Die Sommerpause steht an, Langeweile ist vorprogrammiert. Zwar wird noch eine nicht ganz unwichtige Weltmeisterschaft ausgespielt, doch bekanntermaßen haben wir damit in diesem Jahr nicht viel zu tun. Warum also nicht einen Ausflug in die internationale Fußballvergangenheit wagen, um ein wahres Highlight hervorzukramen? Anfang 2019 wird das wohl verrückteste Fußballspiel aller Zeiten seinen 25. Jahrestag feiern.

 

Wir schreiben den 27. Jänner 1994. In gut fünf Monaten steht die Weltmeisterschaft 1994 in den USA auf dem Programm (ebenfalls ohne Österreich) und in knapp zweieinhalb Jahren wird Oliver Bierhoff für Deutschland das erste (und letzte) Golden Goal der ruhmreichen FIFA Historie erzielen.

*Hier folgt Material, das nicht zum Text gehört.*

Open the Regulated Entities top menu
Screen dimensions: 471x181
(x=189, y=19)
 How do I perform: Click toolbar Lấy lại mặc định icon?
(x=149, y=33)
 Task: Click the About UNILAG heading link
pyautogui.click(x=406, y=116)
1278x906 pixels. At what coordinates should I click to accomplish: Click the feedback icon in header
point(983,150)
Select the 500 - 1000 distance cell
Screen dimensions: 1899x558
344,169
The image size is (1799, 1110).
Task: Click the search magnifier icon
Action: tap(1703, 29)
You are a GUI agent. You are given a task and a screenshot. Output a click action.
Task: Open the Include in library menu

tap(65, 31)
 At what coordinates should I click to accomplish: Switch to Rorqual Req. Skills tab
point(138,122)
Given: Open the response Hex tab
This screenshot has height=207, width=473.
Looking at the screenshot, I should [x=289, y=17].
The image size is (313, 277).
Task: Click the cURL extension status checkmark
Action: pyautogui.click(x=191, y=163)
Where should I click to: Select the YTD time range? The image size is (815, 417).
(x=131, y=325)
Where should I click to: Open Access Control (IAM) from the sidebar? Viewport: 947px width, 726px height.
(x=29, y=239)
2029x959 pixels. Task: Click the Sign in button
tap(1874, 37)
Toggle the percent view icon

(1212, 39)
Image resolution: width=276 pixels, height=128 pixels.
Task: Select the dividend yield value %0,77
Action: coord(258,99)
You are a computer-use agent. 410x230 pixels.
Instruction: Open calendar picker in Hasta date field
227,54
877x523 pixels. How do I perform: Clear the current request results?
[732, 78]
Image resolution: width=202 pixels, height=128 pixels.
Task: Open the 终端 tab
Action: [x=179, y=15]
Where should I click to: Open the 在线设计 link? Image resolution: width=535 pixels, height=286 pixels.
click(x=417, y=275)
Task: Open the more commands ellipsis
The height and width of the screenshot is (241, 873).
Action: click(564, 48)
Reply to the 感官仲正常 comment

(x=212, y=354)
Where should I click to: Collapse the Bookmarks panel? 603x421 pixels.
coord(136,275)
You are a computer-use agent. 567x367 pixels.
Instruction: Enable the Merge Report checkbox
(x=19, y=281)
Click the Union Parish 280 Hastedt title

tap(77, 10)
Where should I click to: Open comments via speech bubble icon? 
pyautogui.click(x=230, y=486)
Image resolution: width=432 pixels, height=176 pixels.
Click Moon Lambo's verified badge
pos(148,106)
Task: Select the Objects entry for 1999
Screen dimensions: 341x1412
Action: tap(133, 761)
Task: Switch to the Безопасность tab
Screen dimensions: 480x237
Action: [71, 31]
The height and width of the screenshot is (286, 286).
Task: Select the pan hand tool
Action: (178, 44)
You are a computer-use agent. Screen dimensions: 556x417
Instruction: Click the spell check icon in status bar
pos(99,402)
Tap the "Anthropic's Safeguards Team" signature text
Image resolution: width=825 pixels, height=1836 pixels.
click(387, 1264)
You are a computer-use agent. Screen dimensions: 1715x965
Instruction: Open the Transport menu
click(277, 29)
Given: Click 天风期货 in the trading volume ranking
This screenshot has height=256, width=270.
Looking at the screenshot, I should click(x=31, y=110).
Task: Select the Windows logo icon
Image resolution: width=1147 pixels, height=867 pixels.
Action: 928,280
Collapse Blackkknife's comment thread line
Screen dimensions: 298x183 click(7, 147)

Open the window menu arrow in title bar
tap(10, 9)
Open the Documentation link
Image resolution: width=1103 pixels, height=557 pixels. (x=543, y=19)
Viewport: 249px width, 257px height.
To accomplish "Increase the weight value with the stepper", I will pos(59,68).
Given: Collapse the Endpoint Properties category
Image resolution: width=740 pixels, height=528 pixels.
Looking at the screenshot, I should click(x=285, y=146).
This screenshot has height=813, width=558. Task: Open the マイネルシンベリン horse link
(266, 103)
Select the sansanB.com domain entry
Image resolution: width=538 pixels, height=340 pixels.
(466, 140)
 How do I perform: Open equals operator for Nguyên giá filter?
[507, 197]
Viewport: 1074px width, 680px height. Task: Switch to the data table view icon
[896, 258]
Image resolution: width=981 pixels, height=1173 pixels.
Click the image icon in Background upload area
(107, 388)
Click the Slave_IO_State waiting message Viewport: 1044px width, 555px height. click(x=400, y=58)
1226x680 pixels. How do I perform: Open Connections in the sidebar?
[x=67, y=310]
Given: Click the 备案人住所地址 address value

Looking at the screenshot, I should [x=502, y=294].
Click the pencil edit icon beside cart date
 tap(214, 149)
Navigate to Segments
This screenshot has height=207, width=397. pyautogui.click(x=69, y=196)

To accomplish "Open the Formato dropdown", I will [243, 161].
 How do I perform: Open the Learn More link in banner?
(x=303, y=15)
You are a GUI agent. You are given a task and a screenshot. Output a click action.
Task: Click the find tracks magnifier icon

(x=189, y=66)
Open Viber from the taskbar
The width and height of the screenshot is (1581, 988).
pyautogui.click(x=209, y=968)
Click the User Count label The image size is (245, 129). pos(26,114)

Doch war es tatsächlich das erste Golden Goal? Mitnichten, denn Historisches sollte sich ereignen an diesem Tag im Jänner in der Karibik. Auf dem Spielplan steht ein Klassiker: Barbados gegen Grenada. Im Anschluss sollten ausgewählte Gazetten wie der britische Guardian und die Times vom „verrücktesten Spiel der Fußballgeschichte“ sprechen.

Kurzer Einwurf: Wer immer schon mal die Karibik bereisen wollte, und das ganz ohne Sechser im Lotto, der kann es mit Grenada versuchen. Dazu gehe man vorzugsweise an einem frühen Montagmorgen, wahlweise späten Freitagnachmittag an einen Counter der British Airways und buche einen Flug nach Granada in Spanien. Die Chancen stehen nicht ganz schlecht einen Freiflug in die Karibik zu erhaschen, doch das ist eine andere Geschichte.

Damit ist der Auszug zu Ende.